A while ago, one of the members posted details and photos on how to open up a USA Hudson. I am tryng to find that post. I cannot get my sound to work right and I think my smoke unit just died!! Thanks


----------



## Greg Elmassian (Jan 3, 2008)

I think maybe Raymond has the info, did you check his site? 

The smoke units are fine, but there were problems in that USAT did not install a lot of them properly, the metal housing must be electrically insulated. Otherwise they can short out. 

Regards, Greg


----------



## Kenny (Feb 15, 2008)

Greg, I found my paperwork on the Hudson. I ended up sending my smoke unit back to Charles Ro. It had been working fine. My Hudson is my least run loco so I do not know what happened. It is my least run but my favorite engine. Another question: the Hudson was one of my first DCC conversions and I did not want to monkey around with too much of the factory wiring. I guess I did not pay much attention to the Phoenix sound unit(2K2) since it seemed to work. I just realized that the sound board is not responding to my NCE system. It is as if the sound unit does not have the proper address. I tried everything I can think of. I have the computer interface and that shows the right address on the board. Any help? I am going to call Phoenix tomorrow. Ken


----------



## Greg Elmassian (Jan 3, 2008)

Very strange Kenny, if you can read the proper address from the Phoenix, it should respond. What kind of DCC system are you using to control the Phoenix? I am not aware of what kind (if any) of motor decoder there is in the Hudson, I thought they had an early QSI system in them, but if that is so, then the Phoenix would not be required. Is the Phoenix in the tender? If so, you could try putting the tender alone on a DCC programming track and verify it's DCC operation. 

Regards, Greg


----------



## Madstang (Jan 4, 2008)

OK I have a Hudson also..this might seem obvious but check the power inputs to the Phoenix, also check the volume to see where it is at..sometimes it gets turned down inadvertantly.

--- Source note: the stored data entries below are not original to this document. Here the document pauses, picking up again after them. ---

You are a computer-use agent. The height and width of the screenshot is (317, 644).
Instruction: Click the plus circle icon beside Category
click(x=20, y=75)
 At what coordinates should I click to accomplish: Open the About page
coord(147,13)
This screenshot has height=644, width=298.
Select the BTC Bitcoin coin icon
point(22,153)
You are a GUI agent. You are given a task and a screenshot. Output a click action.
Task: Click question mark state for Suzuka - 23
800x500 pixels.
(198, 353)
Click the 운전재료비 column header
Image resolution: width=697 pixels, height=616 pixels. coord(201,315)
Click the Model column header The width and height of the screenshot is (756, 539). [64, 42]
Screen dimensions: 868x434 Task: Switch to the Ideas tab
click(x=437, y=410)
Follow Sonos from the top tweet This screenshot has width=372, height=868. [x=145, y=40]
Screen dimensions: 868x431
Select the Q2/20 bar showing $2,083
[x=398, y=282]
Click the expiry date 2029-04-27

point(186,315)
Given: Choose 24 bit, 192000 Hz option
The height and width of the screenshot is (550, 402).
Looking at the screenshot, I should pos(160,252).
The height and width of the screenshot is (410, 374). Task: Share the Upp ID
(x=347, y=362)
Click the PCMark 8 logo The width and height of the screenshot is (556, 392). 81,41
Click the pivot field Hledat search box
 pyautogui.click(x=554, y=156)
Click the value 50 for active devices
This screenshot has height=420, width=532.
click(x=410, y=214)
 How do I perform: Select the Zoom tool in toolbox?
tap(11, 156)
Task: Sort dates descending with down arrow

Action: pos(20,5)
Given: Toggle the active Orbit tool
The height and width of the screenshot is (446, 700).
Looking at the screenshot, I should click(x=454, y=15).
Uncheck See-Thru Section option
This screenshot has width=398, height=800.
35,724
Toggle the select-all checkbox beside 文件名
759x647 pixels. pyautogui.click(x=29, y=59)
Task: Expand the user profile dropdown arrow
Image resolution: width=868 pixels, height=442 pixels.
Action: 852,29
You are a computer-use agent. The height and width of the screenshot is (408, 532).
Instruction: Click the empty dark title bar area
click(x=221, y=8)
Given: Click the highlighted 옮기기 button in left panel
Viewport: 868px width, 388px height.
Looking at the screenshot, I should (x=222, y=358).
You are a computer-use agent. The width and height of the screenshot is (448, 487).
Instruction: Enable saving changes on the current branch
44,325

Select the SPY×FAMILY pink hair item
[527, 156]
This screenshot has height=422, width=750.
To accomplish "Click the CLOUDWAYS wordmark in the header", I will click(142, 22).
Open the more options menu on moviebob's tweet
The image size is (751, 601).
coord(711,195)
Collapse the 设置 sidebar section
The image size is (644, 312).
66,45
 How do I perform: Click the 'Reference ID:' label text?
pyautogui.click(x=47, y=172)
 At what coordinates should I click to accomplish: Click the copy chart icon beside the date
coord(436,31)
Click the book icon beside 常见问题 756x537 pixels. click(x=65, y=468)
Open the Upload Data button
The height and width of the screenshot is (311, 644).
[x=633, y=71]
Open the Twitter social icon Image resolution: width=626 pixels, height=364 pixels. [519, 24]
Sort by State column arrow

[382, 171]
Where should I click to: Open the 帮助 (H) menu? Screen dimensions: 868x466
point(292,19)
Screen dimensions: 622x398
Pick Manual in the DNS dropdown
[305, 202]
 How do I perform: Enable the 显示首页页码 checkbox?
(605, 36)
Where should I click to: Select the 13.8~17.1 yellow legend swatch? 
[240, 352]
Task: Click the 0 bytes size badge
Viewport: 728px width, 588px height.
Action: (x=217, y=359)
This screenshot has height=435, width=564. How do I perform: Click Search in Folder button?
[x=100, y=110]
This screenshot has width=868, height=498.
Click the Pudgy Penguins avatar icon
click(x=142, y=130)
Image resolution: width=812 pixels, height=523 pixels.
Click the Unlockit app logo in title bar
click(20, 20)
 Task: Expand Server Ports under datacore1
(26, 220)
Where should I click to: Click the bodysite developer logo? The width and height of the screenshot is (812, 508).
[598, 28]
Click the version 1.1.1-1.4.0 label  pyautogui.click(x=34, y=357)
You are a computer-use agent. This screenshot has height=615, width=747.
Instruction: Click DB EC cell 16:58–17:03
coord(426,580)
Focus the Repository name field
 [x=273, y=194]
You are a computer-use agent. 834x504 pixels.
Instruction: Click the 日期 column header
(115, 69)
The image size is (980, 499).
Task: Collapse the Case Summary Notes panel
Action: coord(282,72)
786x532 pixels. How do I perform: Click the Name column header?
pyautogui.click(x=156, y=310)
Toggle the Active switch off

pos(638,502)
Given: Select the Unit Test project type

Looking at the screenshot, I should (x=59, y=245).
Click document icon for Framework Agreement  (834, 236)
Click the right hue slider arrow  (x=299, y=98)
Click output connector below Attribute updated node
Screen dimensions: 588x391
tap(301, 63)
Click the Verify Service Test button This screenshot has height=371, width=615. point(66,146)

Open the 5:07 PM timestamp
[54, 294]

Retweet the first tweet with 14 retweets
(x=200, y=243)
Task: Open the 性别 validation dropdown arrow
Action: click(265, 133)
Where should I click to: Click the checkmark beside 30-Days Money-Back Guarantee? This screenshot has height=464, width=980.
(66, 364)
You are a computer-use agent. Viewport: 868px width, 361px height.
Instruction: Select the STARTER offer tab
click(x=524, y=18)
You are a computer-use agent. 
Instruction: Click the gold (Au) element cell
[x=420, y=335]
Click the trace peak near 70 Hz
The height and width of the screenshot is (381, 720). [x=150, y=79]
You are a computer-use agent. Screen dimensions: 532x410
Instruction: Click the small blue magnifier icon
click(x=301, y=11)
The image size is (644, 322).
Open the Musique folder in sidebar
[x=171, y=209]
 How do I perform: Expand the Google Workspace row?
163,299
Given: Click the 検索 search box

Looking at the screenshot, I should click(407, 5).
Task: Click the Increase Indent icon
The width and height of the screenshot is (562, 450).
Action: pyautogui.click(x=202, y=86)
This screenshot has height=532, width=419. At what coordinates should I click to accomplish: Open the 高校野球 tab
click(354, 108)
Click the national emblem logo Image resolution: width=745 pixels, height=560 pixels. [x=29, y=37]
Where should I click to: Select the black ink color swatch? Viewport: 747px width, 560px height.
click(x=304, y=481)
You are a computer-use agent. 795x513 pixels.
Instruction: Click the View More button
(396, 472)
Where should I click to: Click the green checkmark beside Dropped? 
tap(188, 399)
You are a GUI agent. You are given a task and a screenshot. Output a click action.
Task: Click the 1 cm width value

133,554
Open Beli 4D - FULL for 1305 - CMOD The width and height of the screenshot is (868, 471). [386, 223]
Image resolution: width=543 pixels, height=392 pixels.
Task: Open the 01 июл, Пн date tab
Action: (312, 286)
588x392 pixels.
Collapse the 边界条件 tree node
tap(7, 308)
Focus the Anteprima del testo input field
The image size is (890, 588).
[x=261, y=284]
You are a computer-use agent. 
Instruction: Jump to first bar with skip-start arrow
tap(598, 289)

If it is reading the address it must be connected, maybe check the speaker wires to see if they are connected.

Sometimes the 2K2 board stops working for what ever reason, and all you have to do is turn off power to the Phoenix then turn it back on...this seems to reset the 2K2 board.

Past experience with the early Hudson, like I have, the wires inside are many and thready..so the stance of being reluctant to get inside is warranted.

So be vary careful when getting inside...if in fact the board is in the engine like it is suppose to be from the factory.

Make diagrams, take pics of the wiring before proceeding..this insurance has saved me many a time!

IMHO

Hope this helps

Bubba


----------



## Kenny (Feb 15, 2008)

Thanks Bubba and Greg

I spoke to Phoenix today. We tried fixing the problem but we could not fix it. The board does not recognize the DCC signals so the board s going to have to be replaced. I will let you know how I make out once I get the new 2K2 and my smoke unit. Kenny


----------



## Kenny (Feb 15, 2008)

Gregg, I have the NCE system. Ken


----------



## N1CW (Jan 3, 2008)

*Bubba*
*>......snip.......So be vary careful when getting inside...snip....*

*Right on - We have installed a new security system to watch over it - As tough as SHACK...* *...........Its like having AIR HORNS on a HUDSON........NOT........*


----------